___ GIVEN ENTRIES ___

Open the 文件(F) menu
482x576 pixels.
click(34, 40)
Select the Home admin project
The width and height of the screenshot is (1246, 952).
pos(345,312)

___

TASK OBJECTIVE: Return every line from the one holding "Select the Home admin project" through the end of the data, exactly as it appears, with both ends kept and nothing else.

EXPECTED ANSWER:
Select the Home admin project
The width and height of the screenshot is (1246, 952).
pos(345,312)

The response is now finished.